**WHAT THE TASK ASKS**
Can you write out the rows starting at the line containing "The height and width of the screenshot is (600, 800)." and ending at the line containing "coordinates (578, 186).", word for word?

Pixel coordinate grounding rows
:::::
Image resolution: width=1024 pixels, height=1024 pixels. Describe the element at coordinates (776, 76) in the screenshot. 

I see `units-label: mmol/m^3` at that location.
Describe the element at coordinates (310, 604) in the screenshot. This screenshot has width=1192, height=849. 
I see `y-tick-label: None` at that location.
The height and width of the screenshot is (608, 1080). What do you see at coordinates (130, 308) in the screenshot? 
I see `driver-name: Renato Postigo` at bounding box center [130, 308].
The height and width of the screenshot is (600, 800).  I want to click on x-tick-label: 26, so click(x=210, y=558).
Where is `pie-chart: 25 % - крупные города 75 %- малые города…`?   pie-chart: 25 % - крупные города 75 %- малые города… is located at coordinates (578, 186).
:::::
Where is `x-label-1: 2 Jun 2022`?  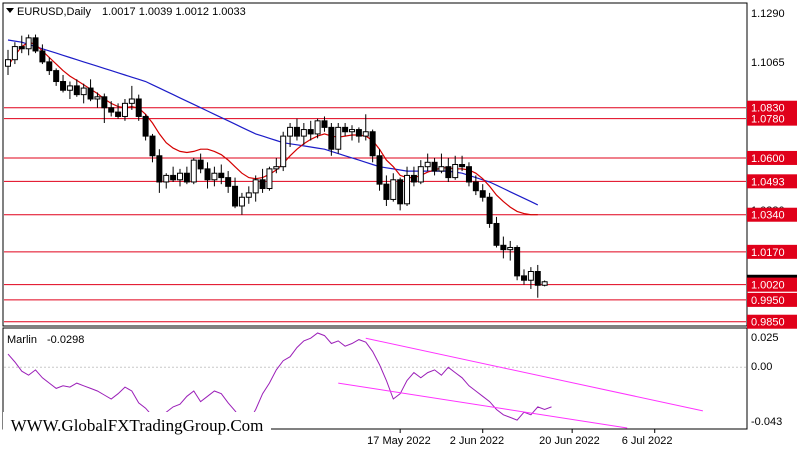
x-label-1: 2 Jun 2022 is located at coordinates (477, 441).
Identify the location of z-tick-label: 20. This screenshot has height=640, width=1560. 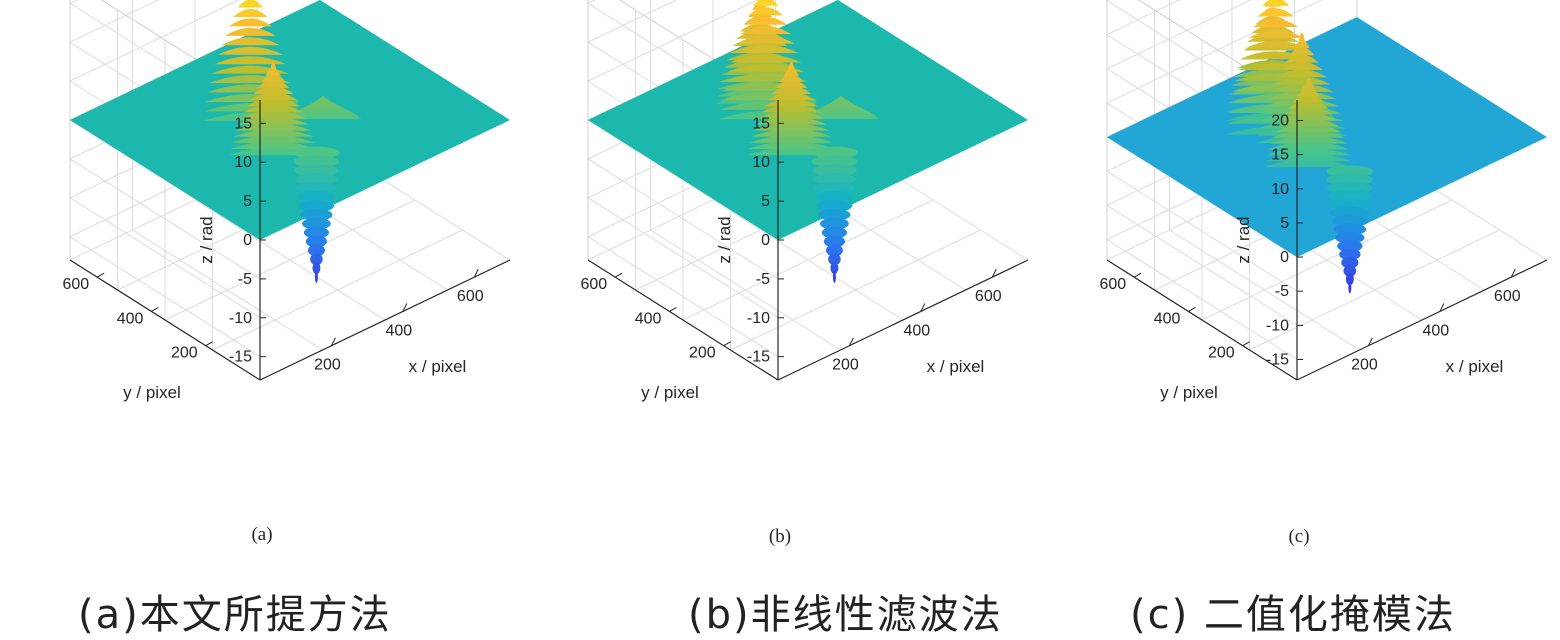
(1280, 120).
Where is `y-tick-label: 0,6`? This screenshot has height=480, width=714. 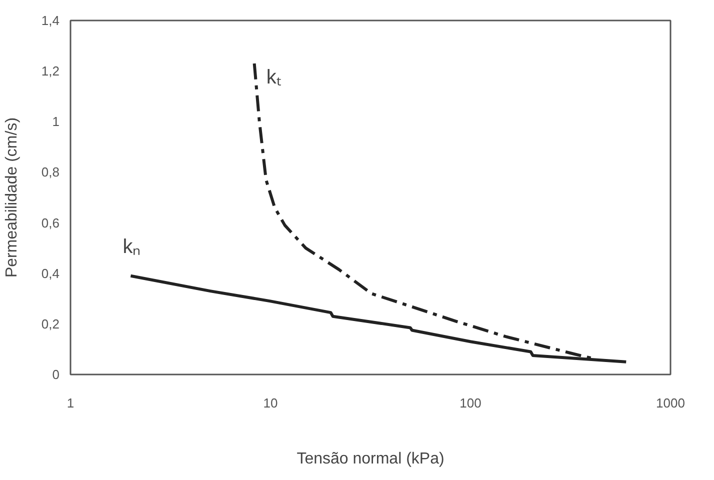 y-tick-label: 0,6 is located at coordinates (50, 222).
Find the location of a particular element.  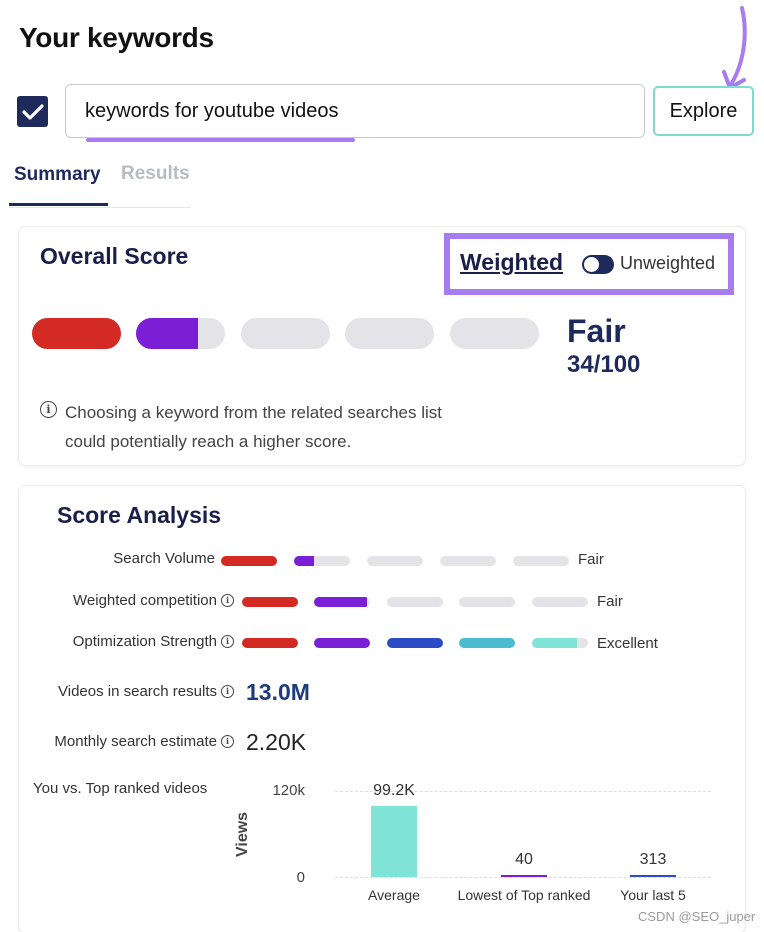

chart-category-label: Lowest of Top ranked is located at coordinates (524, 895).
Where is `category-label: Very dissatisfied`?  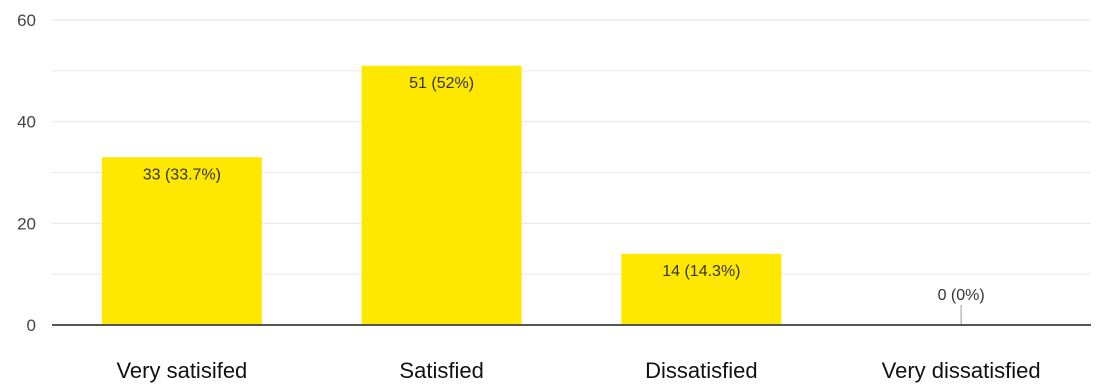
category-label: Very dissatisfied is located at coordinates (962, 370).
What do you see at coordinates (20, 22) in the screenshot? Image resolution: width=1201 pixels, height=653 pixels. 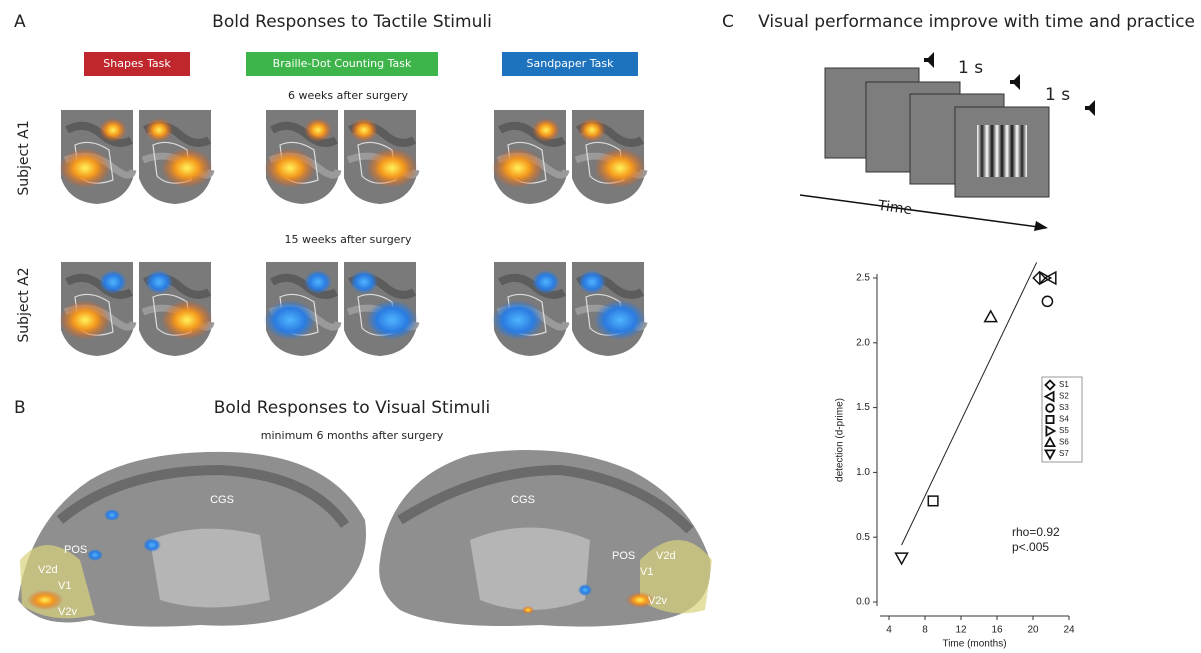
:::::
**EXERCISE ANSWER**
The height and width of the screenshot is (600, 800).  I want to click on x-tick-label: 26, so click(x=210, y=558).
Where is `pie-chart: 25 % - крупные города 75 %- малые города…`?   pie-chart: 25 % - крупные города 75 %- малые города… is located at coordinates (578, 186).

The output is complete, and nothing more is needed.